弁護士会の読書

※本欄の記述はあくまで会員の個人的意見です。

2003年6月 1日

女のいない世の中なんて

著者:藪田貫、出版社:フォーラム・A
 著者は私と同じ年齢の大学教授です。近世史・女性史が専門なので、江戸時代のことにも詳しくて、眼を見開かされました。
 たとえば『女大学』です。婦人は別に主君なし。夫を主人と思い、敬い慎みてつかうべし。こんな教えばかりが有名ですが、これは『世事見聞録』にあるように、現実にはそうじゃなかったので、そうしてほしいという願望がこめられているのだと(私は)思います。
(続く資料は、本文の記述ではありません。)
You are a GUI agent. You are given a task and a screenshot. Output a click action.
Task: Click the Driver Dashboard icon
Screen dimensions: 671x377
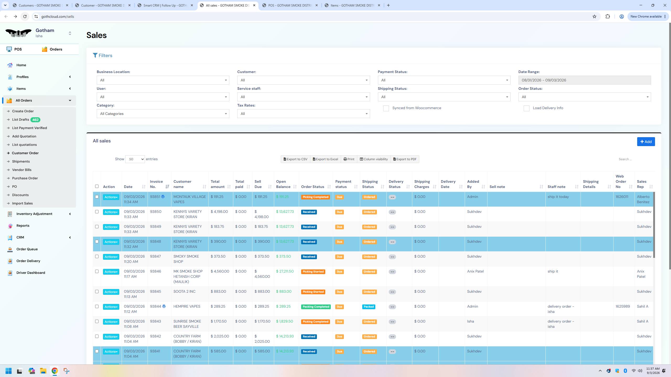[x=10, y=273]
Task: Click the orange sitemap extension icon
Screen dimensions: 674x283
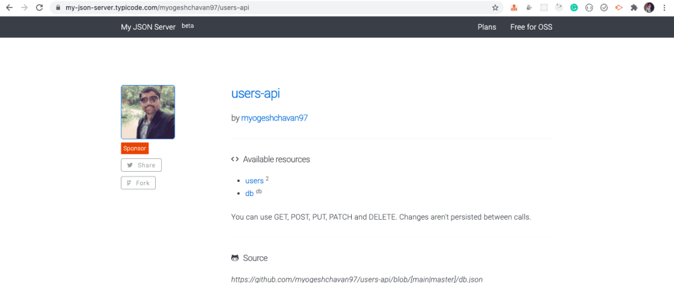Action: tap(514, 8)
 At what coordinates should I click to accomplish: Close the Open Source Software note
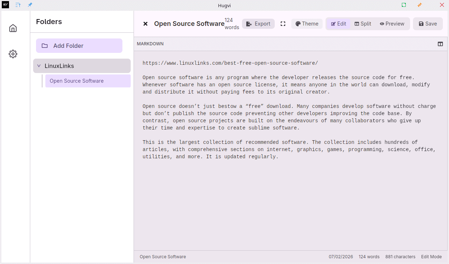[x=145, y=24]
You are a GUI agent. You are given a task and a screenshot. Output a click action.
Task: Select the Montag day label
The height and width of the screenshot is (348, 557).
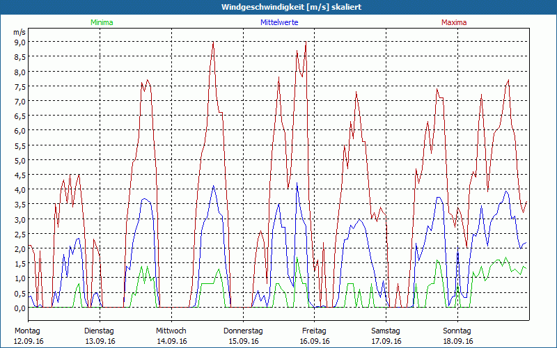[27, 331]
ところで、この著者は別のことを言っています。実は『女大学』は、江戸版の『婦人画報』『婦人の友』あるいは『アンアン』『ノンノン』だったのだ、ということです。
 なるほど、地理・歴史があり、医学のこと、文学のこと美術など、教養全般が絵入りでとりあげられていて、「徳目」13条を骨抜きにしてしまうような内容のオンパレードなのです。私は、そっかー、なにごとも一面的に見てはいけないんだ、と反省させられました。
 江戸時代に女性が一人旅や集団での旅を楽しんでいたこと、たくさんの旅日記がのこされていることは、私もいくつか本を読んで知っていました。
 「女のいない世の中なんて」という挑発的な表題ですが、中味は真面目な話ばかりです。あなたも、どうぞ読んでみてください。